For a partition $\mu$ of $n$, let $S^{\mu}$ be the associated Specht module, defined over $\mathbb{Z}$.  For any field $k$, we can tensor $S^{\mu}$ with $k$ to get a representation $S^{\mu}_k$ of the symmetric group $S_n$ over $k$.  Finally, let $A_n \cong \mathbb{Z}$ be the sign representation of $S_n$ over $\mathbb{Z}$ and let $A_{n,k} \cong k$ be the sign representation over $k$.
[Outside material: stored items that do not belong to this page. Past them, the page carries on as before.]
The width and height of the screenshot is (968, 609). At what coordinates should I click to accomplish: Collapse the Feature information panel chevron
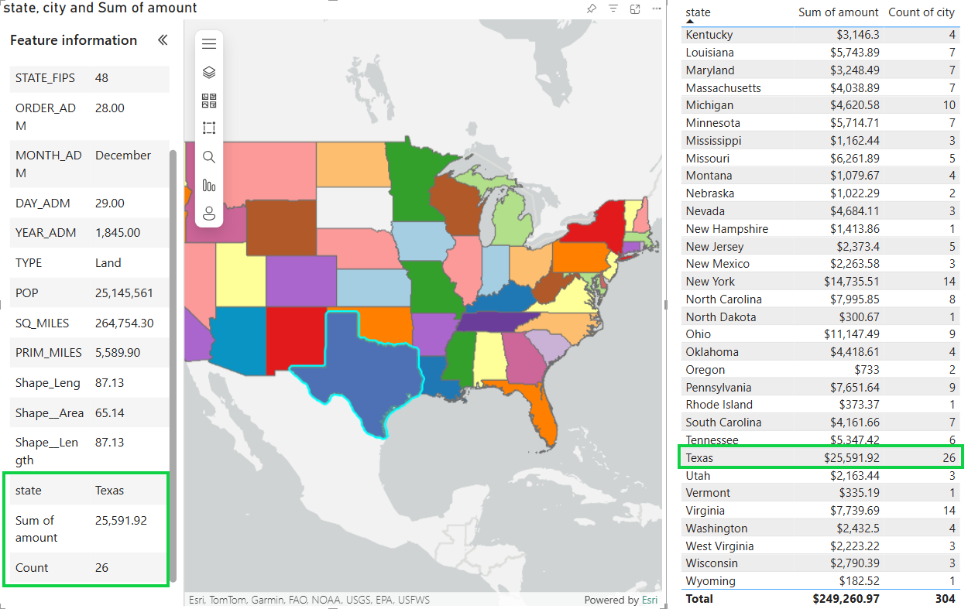click(x=163, y=40)
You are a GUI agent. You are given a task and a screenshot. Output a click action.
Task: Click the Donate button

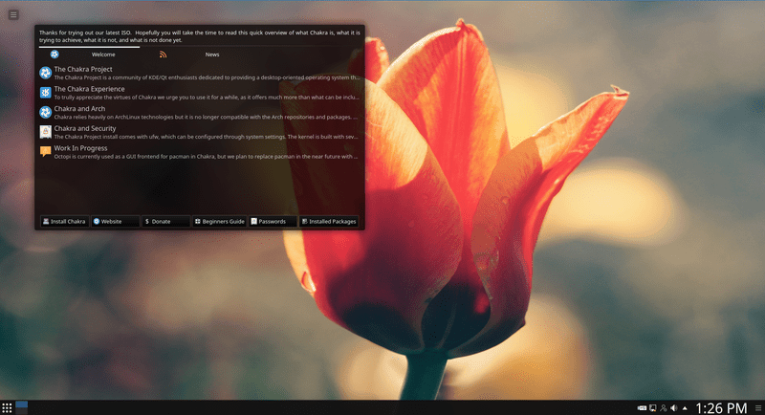click(x=166, y=221)
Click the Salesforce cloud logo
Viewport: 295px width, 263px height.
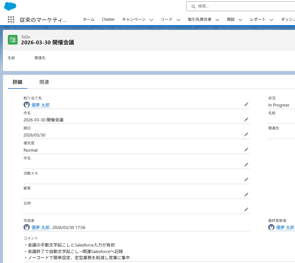[10, 6]
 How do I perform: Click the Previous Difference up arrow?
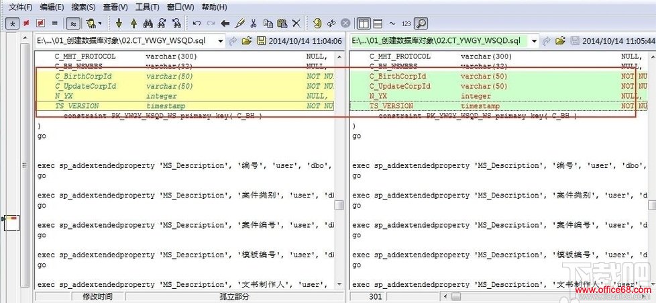tap(133, 24)
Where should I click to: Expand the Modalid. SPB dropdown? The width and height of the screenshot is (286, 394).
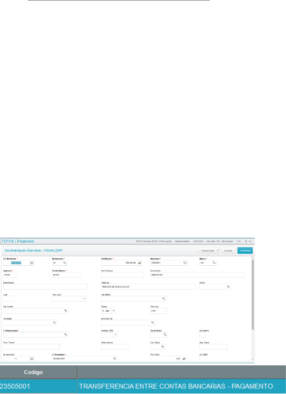tap(115, 335)
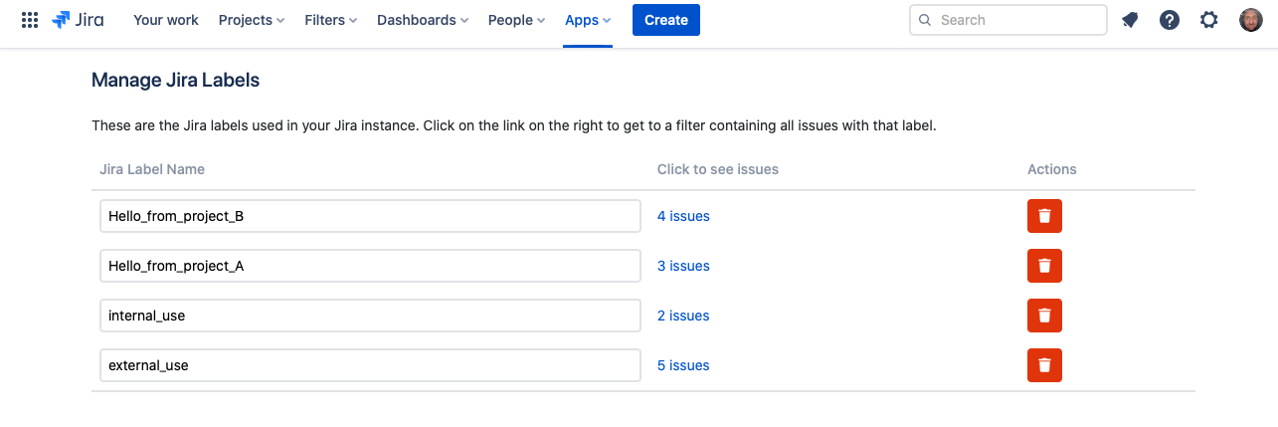Open the 5 issues link
Screen dimensions: 1278x427
tap(683, 365)
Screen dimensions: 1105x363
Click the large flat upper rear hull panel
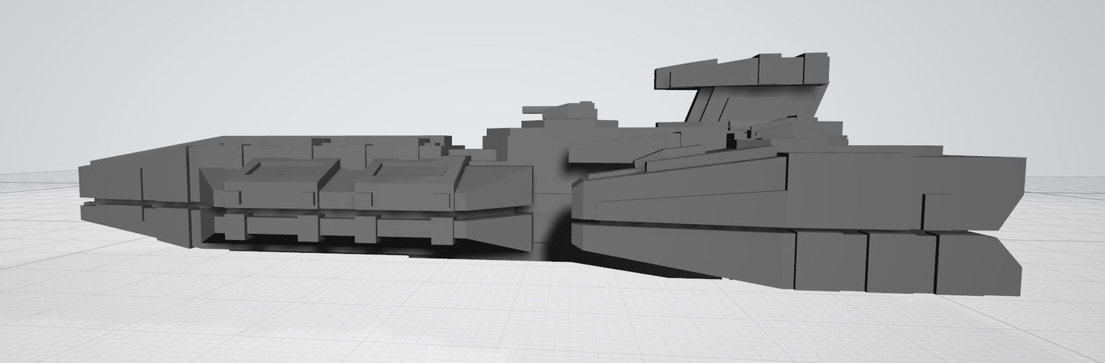point(902,187)
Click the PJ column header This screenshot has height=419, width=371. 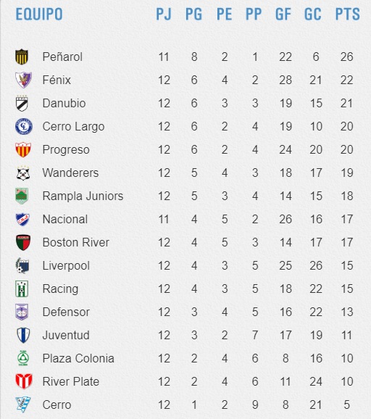tap(164, 14)

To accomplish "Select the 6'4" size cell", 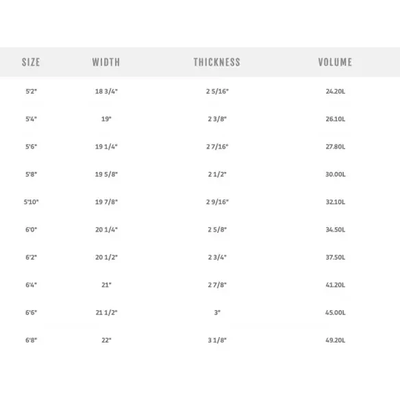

In James's book on the representation theory of the symmetric group, he proves that $S^{\mu}_k \otimes A_{n,k} \cong (S^{\mu'}_k)^{\ast}$, where $\mu'$ is the conjugate partition and the $\ast$ indicates that we are taking the dual.  My question is whether this is true over $\mathbb{Z}$ in the sense that there is a nondegenerate bilinear pairing
$$\omega : S^{\mu} \times S^{\mu'} \rightarrow \mathbb{Z},$$
and assuming this is true, how can we calculate $\omega(e_t,e_s)$, where $t$ (resp. $s$) is a tableau of shape $\mu$ (resp. $\mu'$) and $e_t$ (resp. $e_s$) is the associated polytabloid.

If the above is false, I'm still interested in explicit pairings
$$S^{\mu}_k \times S^{\mu'}_k \rightarrow k.$$
I've had trouble extracting them from James's book.